I am after some hydrogels where the stiffness of the matrix can be tuned, the hydrogel needs to be biocompatible as it will be used for cell culture with neural cells.
Hi Jess,
For creating 3D structures from cell culture, please try natural reagents which produce "Fibrin clot".
Hope the following protocol helps(Plasma & thrombin method):
For specimens not in formalin:
1. Spin down fluid at 2,500 rpm for 10 minutes.
2. Pour off the supernatant
3. Add plasma and thrombin
a. For a small pellet, add 3 drops of plasma and 3 drops of thrombin.
b. For a large pellet, add 4 drops of plasma and 4 drops of thrombin.
4. Shake or vortex well.
5. Spin down fluid again a 2,500 rpm for 10 minutes.
6. Very gently shake the tube. The pellet may come loose, however a spatula or pipet may be used to careful peel/push the pellet away from the tube to dislodge it. Do not disrupt the pellet significantly.
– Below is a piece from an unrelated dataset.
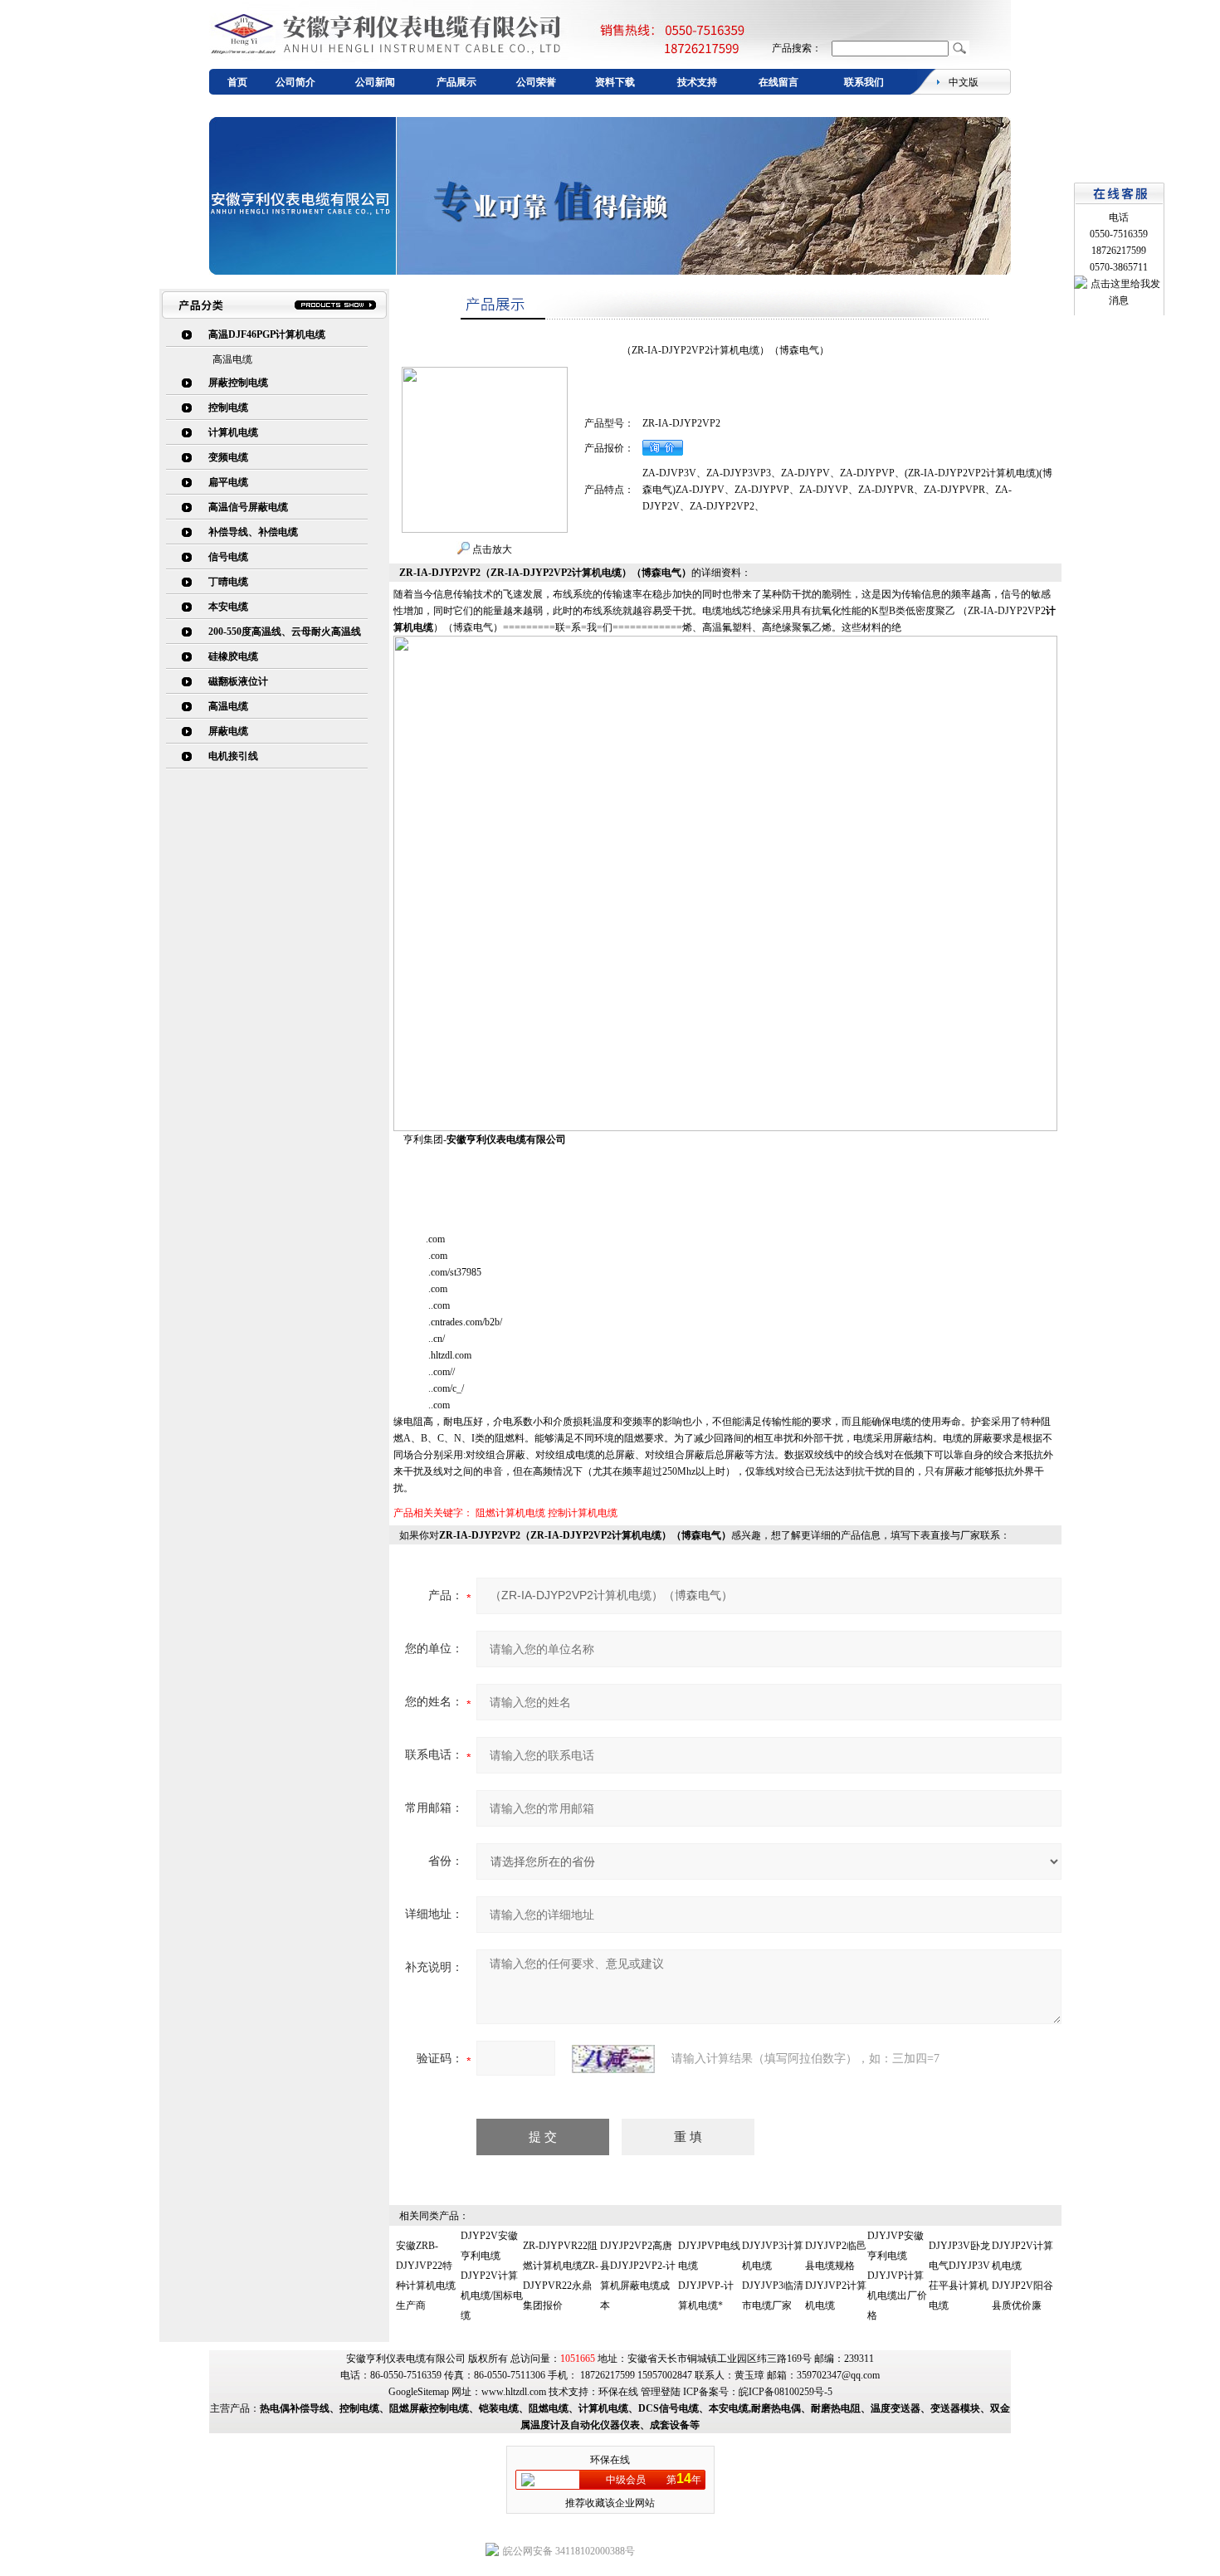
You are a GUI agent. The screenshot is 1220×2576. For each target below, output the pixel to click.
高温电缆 (232, 359)
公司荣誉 (536, 82)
a. If the pellet breaks up/falls apart, add 1 drop of plasma and 1 drop of thrombin, shake/vortex and re-spin down.
7. Pour the pellet into a mesh bag.
8. Immediately immerse the pellet in formalin. The pellet should not be allowed to air dry.
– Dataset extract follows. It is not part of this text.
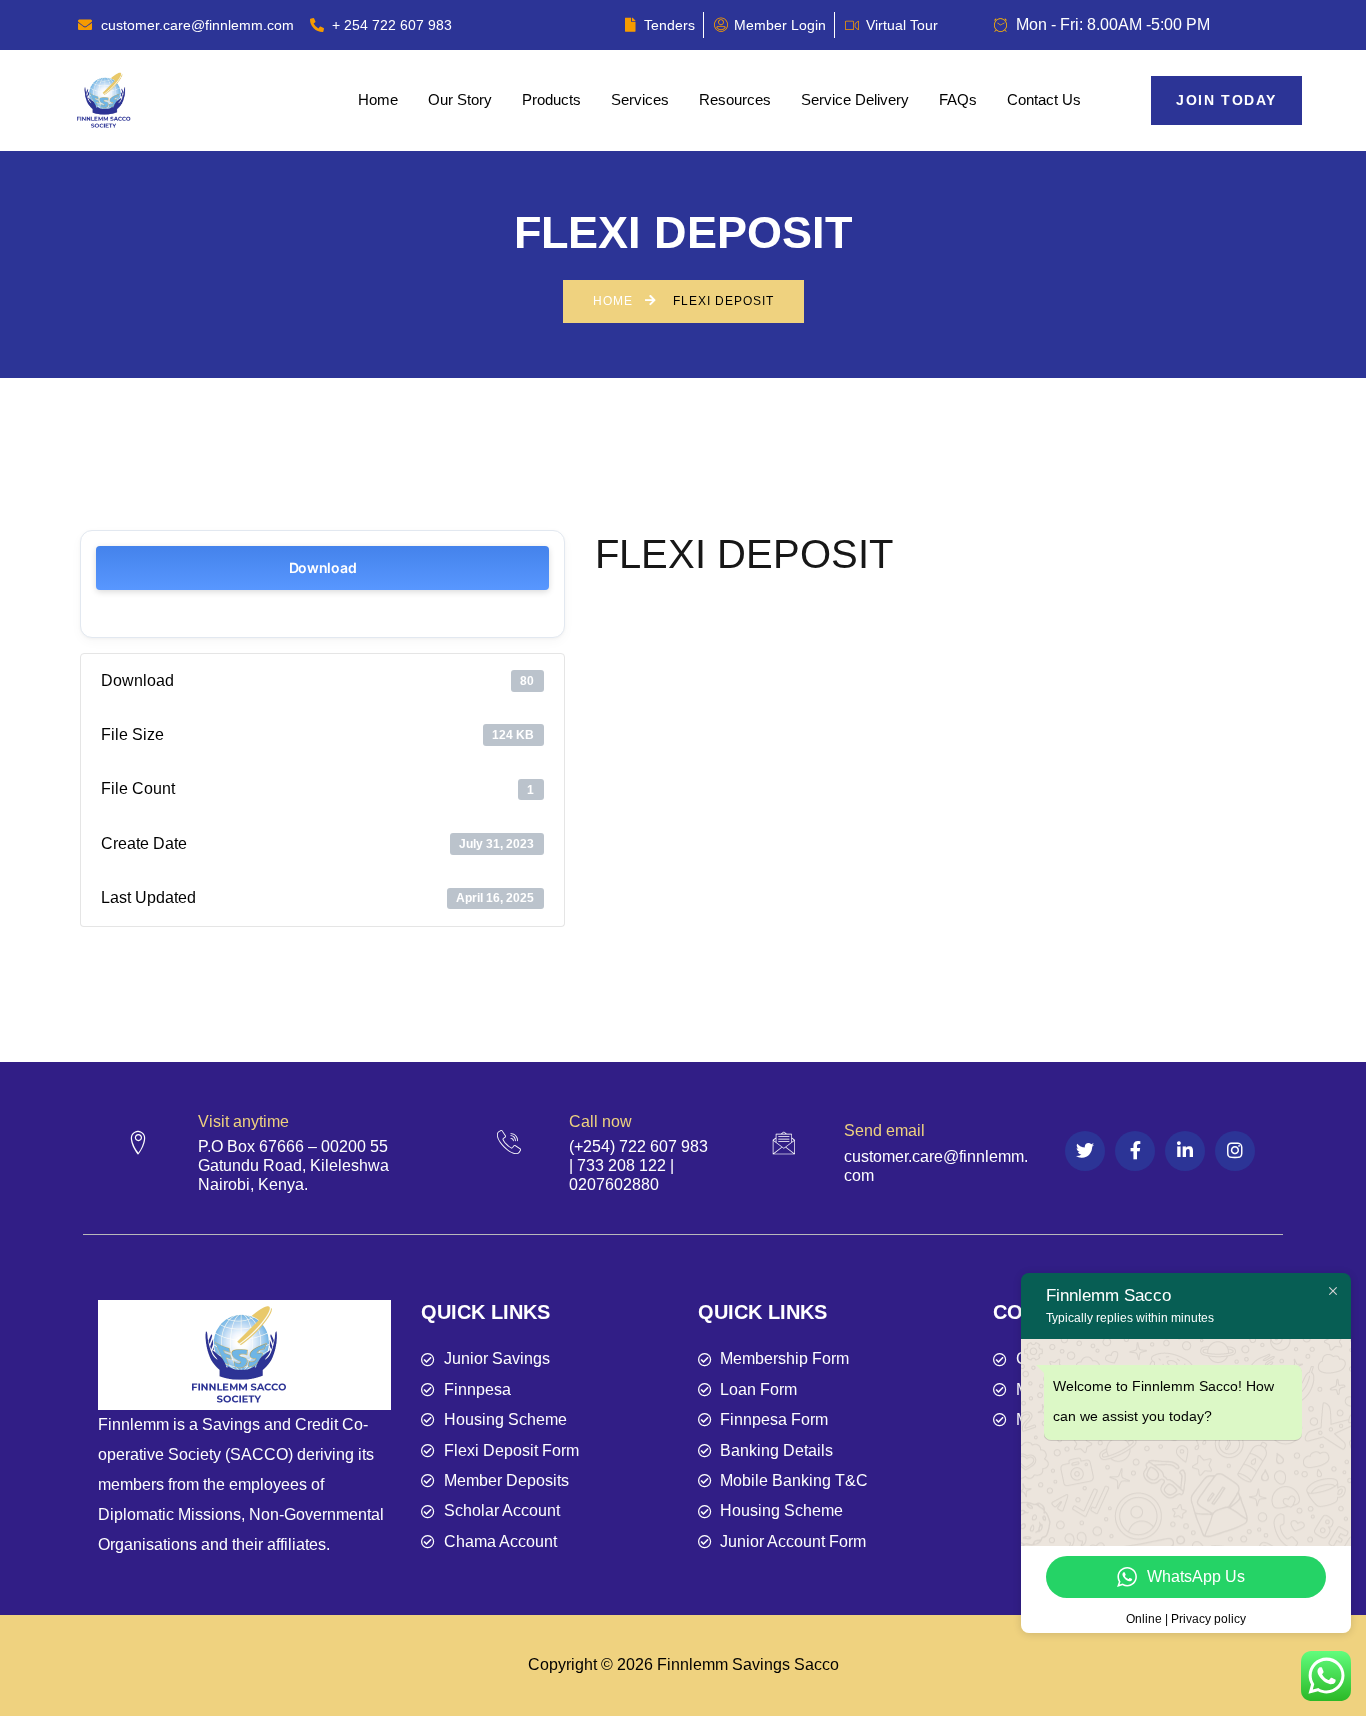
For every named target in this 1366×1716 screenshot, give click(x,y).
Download (323, 567)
9. The pellet should be left in formalin for a minimum of 3 hours. Ideally it should be embedded within 24 hours of the start of fixation.
For specimens in formalin:
1. Spin down fluid at 2,500 rpm for 10 minutes.
2. Pour off the supernatant (formalin)
3. Pour 5 – 10 mL of RPMI into the tube. Shake.
4. Spin down fluid at 2,500 rpm for 10 minutes.
5. Pour off the RPMI.
6. Proceed with the usual cell block preparation above (step 3).
Parimi
Hi, have you tried making your own and playing on concentration or crosslinker?
Hi It depends on how you want to vary it and how much. If you don't mind changing the concentration then any of the commercially available hydrogels such as collagen, fibrin etc will work. If you are concerned with concentration variation, then you can also take the above and crosslink (with the more non-toxic linkers if you are culturing cells) to different degrees.
Commercial company called Biogelx (www.biogelx.com) provide a good product.
Not associated with them but we have used and they work.
Lifecore has a HA hydrogel product - http://www.lifecore.com/research-products/hydrogels
I am not sure how neurons behave in this material. There are definitely a lot of commercially available hydrogels to choose from, though (collagen, matrigel, peptide-based, HA, fibrin, etc).
Also, I am not associated with this company, I have worked with nonfunctionalized HA from Lifecore in the past.
I would recommend HyStem, earlier Extracel, products. You mix hyaluronan to gelatin and crosslink them with PEG. The company provide readily calculated tables how you can modify the mechanical properties. This gel is easy to use and gently for your cells. In addition its very transparent and good for microscopy. You can break the gel just mechanically pipetting up and down or use enzyme digestion.
The viscosity of GrowDex, nanofibrillar cellulose hydrogel, can be simply modified by adjusting the concentration.
Your choice depends a lot how sensitive cells you are planning to use, and what analysis planning to run. If you use cell line the hydrogel could be less physiological e.g. PEG only.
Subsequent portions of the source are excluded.